Dentro del panorama del “cine confesional evangélico” El culto es una grata anomalía. Acostumbrados a ver solamente películas-propaganda como los panfletos norteamericanos producidos por PureFlix (pensemos en la saga de Dios no está muerto), las diatribas discriminatorias del mexicano Paco del Toro (La santa muerte [2007], Pink [2016]), o las películas-consejo de Alex Kendrick (A prueba de fuego [2008], Reto de valientes [2011]), el “documental cristiano” se ha abierto camino especialmente en América Latina.
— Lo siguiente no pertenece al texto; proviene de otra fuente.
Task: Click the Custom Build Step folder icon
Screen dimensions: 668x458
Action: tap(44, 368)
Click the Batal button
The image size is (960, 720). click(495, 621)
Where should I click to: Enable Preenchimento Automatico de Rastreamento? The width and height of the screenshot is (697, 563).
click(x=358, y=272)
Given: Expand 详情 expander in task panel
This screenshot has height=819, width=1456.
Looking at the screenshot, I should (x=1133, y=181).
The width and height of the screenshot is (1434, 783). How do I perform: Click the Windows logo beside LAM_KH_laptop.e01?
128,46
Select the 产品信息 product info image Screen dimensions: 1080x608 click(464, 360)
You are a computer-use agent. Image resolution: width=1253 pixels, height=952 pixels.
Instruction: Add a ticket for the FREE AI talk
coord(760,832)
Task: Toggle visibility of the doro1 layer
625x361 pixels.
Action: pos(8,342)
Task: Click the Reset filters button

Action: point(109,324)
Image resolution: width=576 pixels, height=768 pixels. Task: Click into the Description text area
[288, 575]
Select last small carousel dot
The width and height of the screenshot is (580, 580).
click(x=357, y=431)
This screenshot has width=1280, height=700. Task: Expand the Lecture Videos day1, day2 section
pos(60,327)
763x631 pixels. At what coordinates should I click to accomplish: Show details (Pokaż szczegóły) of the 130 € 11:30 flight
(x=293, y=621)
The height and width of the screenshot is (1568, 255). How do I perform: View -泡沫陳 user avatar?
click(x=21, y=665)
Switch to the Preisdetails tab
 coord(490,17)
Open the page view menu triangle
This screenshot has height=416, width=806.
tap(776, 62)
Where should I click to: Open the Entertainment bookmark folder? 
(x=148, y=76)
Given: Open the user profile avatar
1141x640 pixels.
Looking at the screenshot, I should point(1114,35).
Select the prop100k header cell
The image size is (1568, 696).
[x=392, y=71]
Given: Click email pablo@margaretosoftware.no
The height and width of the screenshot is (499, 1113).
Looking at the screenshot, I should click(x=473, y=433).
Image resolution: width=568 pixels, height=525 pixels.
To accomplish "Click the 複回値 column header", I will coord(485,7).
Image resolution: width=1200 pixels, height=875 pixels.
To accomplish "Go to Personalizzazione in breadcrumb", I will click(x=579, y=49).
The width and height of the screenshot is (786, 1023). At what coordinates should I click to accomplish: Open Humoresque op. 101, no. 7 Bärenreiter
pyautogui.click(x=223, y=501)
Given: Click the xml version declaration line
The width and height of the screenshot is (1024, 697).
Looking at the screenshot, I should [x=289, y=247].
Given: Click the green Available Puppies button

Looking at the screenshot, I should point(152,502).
Un antecedente a la obra de Fantilli es la colombiana Él entre nosotros (Tomás Castaño, 2017), cinta que, sin embargo, se valía de un lenguaje más cercano al reality televisivo que al cine. El culto, en este sentido, tiene uno de sus principales hallazgos en apostar por la etnografía y por lo observacional, antes que por la entrevista y el seguimiento de personaje; además inaugura una búsqueda (que esperemos retome tanto la misma directora como otros cineastas creyentes) por un lenguaje que, sin desprenderse de lo confesional, aspire a lo ecuménico, en tanto sea capaz de acercar a los espectadores y hacerlos parte de esa casa que puede ser la fe. Para El culto, además, el principal descubrimiento acaso no esté en que la cámara entrevea un síntoma de dios desde la liturgia, como ocurre en la obra de Friecke; para un creyente habituado a ello, la verdadera sorpresa no se gesta allí; sino en la revelación de que hay otro a lado nuestro. Para quien se ha ofuscado en mirar tanto al cielo, volver a ver la carne y la tierra es deslumbrante; por ello, El culto es, al menos para el creyente, una experiencia incómoda. Mirarse en un espejo siempre ocasiona un rompimiento y obliga a tener que rearmarse. Para el extraño, sin embargo, quizá no pase de ser una curiosidad. Sin embargo, como escribe Judith Butler, uno de los desafíos éticos del siglo XXI está en encontrar el camino que nos liga a los demás. Documentales como este pueden ser un buen principio para emprender esa tarea.